An 82 year old man, the musicologist Reger, sits on a settee in the Bordone Room of the Viennese Kunsthistoirisches Museum, contemplating Tintoretto's painting, The White Bearded Man - as he has done for four or five hours every second day for the last 30 years. While doing this he rails against society, art, his fellow men, the state of Vienna, even the condition of the cities public lavatories. His thoughts are communicated to the reader by his friend Atzbacher, who seems in awe of the great musicologist and shares his dismal world view. The only other character in the book is the gallery steward Irrsigler, who has assisted Reger over the last 30 years by making sure that no-one else sits on the settee when Reger is due one of his visits.

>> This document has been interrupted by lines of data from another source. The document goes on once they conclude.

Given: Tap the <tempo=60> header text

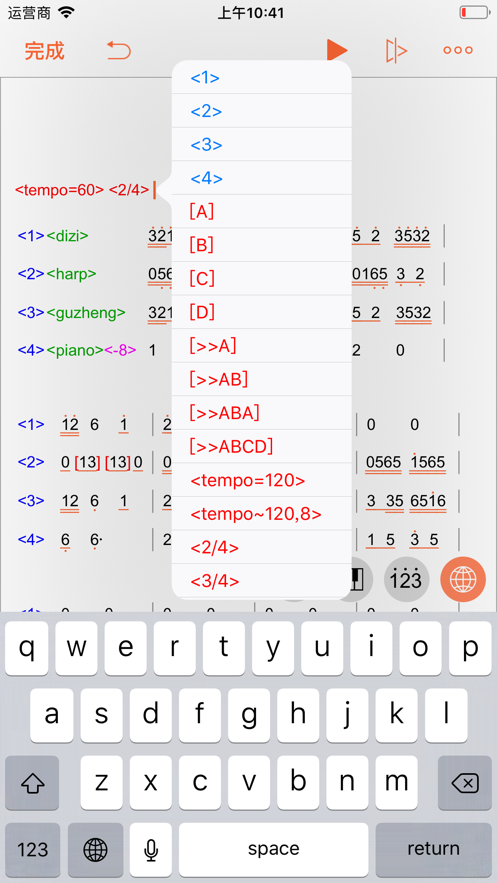Looking at the screenshot, I should (60, 190).
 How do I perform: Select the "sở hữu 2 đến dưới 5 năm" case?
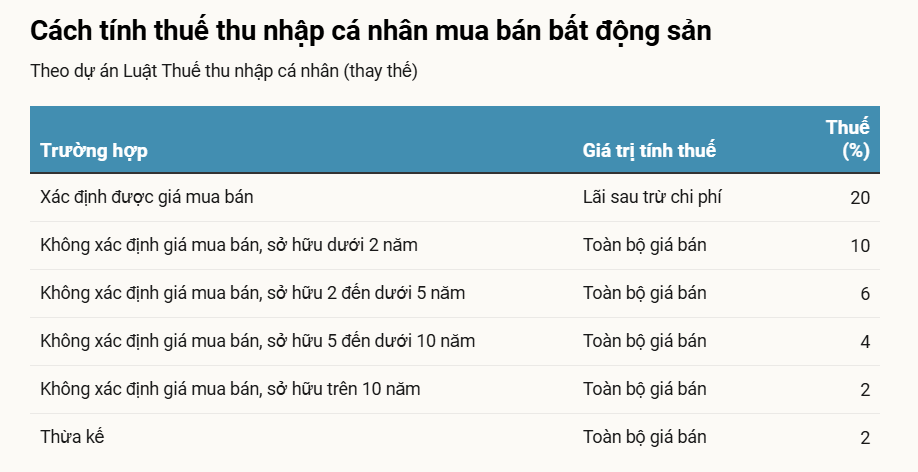coord(252,293)
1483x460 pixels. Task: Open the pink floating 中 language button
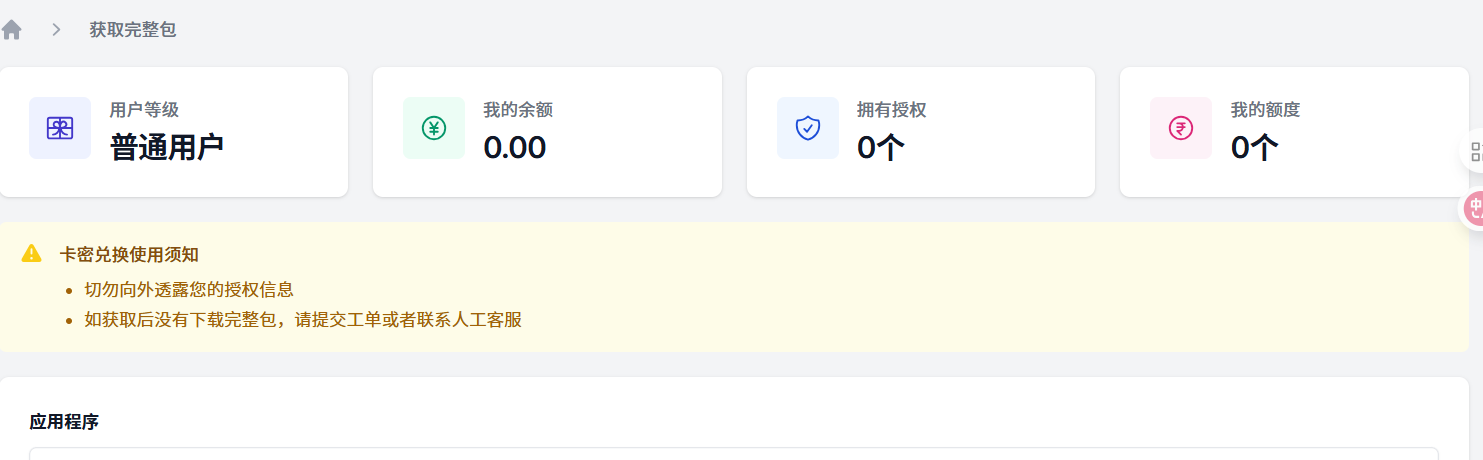(x=1473, y=208)

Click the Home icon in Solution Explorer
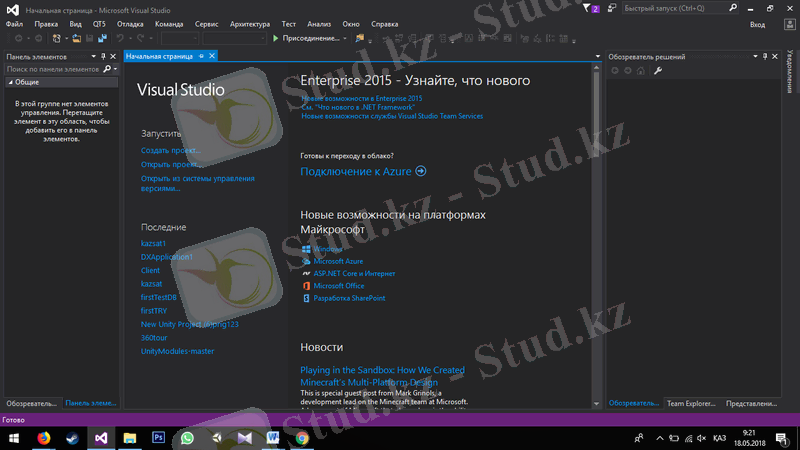pos(642,70)
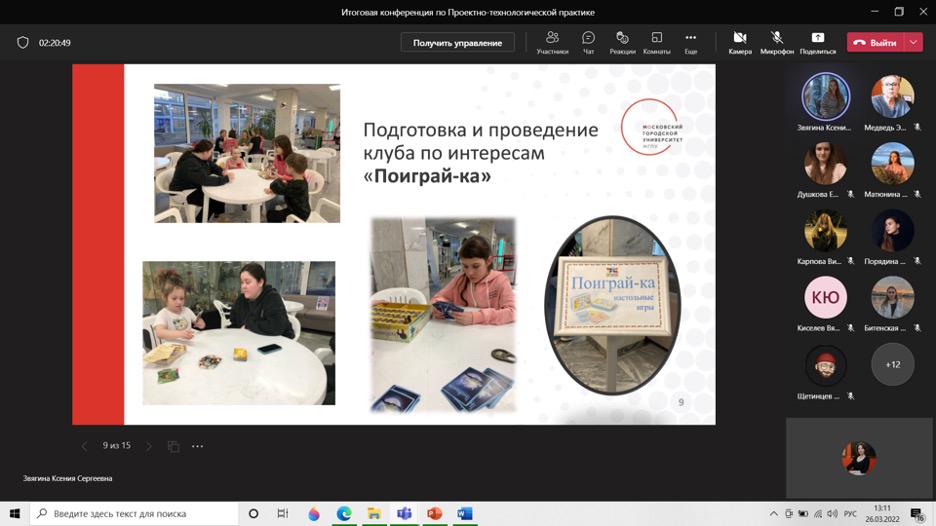Viewport: 936px width, 526px height.
Task: Open the slide layout view icon
Action: pyautogui.click(x=173, y=446)
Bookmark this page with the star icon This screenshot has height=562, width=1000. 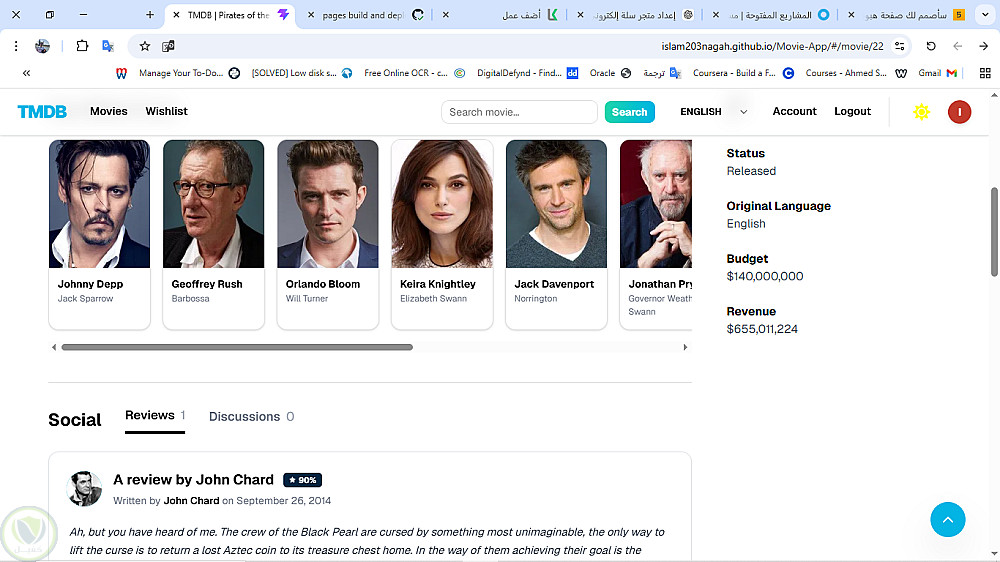tap(145, 46)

Reger has so many chips on his shoulders it is almost impossible to count them. No artist escapes Reger's diatribes, nor philosopher, nor musician. It is the sheer quantity and intensity of Reger's fulminations which makes them sometimes amusing. It takes a rare soul to feel that the world and its occupants are this bad. To have reached a stage where you hold everything and everyone in contempt, exceeds descriptive terms like jaded and world weary - Reger is so limited in his outlook and so embittered that death seems to be the only solution, and yet he seems unable to do anything other than wait for that final event rather than doing anything to precipitate it.
My problem with the book is that it might have made a good short story, among a collection of others, but on its own, it is just too long. The book is not broken into chapters, perhaps demonstrating the unstoppable flow of Reger's bitter ramblings, but Bernhard has not even given us paragraph breaks. The means that when you put the book down, you just have to jump right into roughly where you left it, but this really makes little difference because the sentences are all much the same anyway.
Indeed, the only point of such a book would be humour, but the occasional flashes of irony or sarcasm are sunk beneath the seemingly endless pages of bitter criticism. Hell must be like this - a place where no light penetrates, and old men lament the pointlessness of existence for all eternity. It would take a resilient spirit to be able to read it and not be pleased when it finishes.